That is one way to look at it, often for seemingly sound economic reasons. But oh, the potential future cash streams that those businesses may miss!
For example, let's explore just a few of the ways in which scientists are harnessing some new-found knowledge as the basis for new products with extraordinary (and completely unanticipated!) capabilities.

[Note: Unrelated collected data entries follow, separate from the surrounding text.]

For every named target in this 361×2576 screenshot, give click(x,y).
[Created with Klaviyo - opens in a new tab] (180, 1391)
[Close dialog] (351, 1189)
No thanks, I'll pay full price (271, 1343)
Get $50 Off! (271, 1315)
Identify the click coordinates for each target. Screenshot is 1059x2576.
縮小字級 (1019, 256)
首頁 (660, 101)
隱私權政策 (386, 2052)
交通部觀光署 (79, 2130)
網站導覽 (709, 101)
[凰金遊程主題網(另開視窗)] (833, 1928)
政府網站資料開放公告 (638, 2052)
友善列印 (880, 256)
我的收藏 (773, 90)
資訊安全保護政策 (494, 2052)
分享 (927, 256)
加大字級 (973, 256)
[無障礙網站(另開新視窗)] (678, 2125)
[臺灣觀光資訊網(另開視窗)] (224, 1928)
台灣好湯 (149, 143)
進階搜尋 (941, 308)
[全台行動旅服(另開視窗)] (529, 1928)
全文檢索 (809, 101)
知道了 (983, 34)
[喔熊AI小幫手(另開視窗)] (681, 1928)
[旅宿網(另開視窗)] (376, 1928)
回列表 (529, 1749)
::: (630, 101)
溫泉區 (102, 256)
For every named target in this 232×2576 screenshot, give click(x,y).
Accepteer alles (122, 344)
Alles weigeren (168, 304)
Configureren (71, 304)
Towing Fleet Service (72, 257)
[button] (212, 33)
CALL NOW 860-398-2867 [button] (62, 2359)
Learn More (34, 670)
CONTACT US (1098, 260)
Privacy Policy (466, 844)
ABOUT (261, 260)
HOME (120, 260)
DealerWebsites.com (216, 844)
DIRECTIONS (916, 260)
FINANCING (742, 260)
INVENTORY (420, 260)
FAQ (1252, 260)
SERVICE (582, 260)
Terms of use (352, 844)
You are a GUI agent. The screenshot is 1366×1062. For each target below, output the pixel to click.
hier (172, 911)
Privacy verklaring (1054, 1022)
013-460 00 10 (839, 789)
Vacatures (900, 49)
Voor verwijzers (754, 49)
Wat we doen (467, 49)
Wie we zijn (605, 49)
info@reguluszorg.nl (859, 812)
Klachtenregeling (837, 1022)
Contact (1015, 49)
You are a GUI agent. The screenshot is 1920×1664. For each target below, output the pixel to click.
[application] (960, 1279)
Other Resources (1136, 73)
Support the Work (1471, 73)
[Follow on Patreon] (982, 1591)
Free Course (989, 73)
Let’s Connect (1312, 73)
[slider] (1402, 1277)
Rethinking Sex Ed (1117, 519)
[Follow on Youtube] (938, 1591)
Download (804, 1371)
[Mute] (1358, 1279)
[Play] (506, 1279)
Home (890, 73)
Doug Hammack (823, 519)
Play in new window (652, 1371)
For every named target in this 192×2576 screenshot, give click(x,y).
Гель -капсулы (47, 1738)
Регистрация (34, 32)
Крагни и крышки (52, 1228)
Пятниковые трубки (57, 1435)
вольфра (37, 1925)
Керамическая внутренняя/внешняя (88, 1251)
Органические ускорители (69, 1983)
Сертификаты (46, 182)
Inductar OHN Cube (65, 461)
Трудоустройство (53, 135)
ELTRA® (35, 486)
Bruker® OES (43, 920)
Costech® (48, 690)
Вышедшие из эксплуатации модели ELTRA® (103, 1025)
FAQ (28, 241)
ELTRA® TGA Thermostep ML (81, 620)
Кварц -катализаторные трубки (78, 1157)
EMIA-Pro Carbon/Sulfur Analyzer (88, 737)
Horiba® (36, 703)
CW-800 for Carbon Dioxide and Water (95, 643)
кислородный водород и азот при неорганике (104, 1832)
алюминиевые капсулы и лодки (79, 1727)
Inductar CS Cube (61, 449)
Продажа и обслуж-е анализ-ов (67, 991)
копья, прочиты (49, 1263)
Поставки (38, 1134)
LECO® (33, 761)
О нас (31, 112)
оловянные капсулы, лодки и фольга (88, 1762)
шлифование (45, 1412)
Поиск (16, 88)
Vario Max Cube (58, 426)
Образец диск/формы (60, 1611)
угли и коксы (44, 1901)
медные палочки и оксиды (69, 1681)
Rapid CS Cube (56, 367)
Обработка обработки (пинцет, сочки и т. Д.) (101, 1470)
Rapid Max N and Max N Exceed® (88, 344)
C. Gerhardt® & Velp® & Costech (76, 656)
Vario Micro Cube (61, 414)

Towards The World Of Star Trek
If you've followed some of the early work on very real teleportation (www.theharrowgroup.com/articles/20020701/20020701.htm#teleport and www.theharrowgroup.com/articles/20030310/20030310.htm#_Toc34561029), you know that scientists can now repeatedly "entangle" some photons, then separate them by some distance, and then alter the state of one of the photons or encode information on the photons of a laser beam. The magic is that instantly (perhaps in zero time!) the other separated photon demonstrates these same changes! Clearly, although this is just the very beginning of our understanding of the potential for this effect, as we learn more about such teleportation it holds incredible potential for transmitting information with no time lag. Along with many potential terrestrial applications, this could be a boon to interplanetary or even interstellar spacecraft!
"But the distances between the entangled photons are currently pretty short," you might be thinking. And that's been true -- so far -- yet it's already getting better. For example, the Aug. 19, 2004 Scientific American reports that scientists at Vienna's Institute for Experimental Physics have just teleported photons 600+ meters across the Danube river, and with 97% success during 28 hours of testing! Which is just the very beginning of this journey...
Forgers can be very good at their art given enough time and resources; it's a continuing game of technological escalation between forgers and new techniques that are constantly being developed to "indisputably" verify the authenticity of a document (paper currency, stock certificates, bonds, and the like). But new research into the arcane world of quantum dots may break that cycle. As described in the Aug. 11, 2004 Technology Research News,
"Researchers from the Canadian National Research Council have devised a
way to use quantum dots to print invisible secret codes onto surfaces
such as documents. The dots measure between 3 and 6 nanometres in
diameter. The method could eventually be used to authenticate valuable
documents such as passports and certificates, the researchers say.
Quantum dots can be made to emit one wavelength of light when hit with a
second wavelength of light. This method uses three quantum dots that emit
three different colours of light. The intensity levels of the three
lightwave peaks represent a three-digit code. The code can be kept
secret because the intensity levels change depending on the colour of
the light source. For example, three single-colour quantum dots can emit
fluorescence corresponding to the code of 2-7-3 when hit with 470nm
light waves, but the code changes to 3-5-3 when hit with 450nm light.
The correct code can be read only by a person who knows the key, which
is the correct wavelength of light for each set of three quantum dots
contained in the cryptograph."
Fascinating, and potentially quite useful.
Speaking of forgeries, the ability to verify that signatures are authentic is a highly trained art form rather than a definitive science. Experts analyze the sequence of marks by looking at the 2D signature. But original handwriting is more than 2D, since the varying pressures on the pen cause constant changes in the depth of the strokes, and other alterations. Now, Rome's Università degli Studi has created a 3D hologram of handwriting that exposes the 3D hills and valleys caused by the pressure on the pen. This enables handwriting experts to determine the 'stroke order' 90% of the time, which better enables them to determine if the handwriting matches an original specimen.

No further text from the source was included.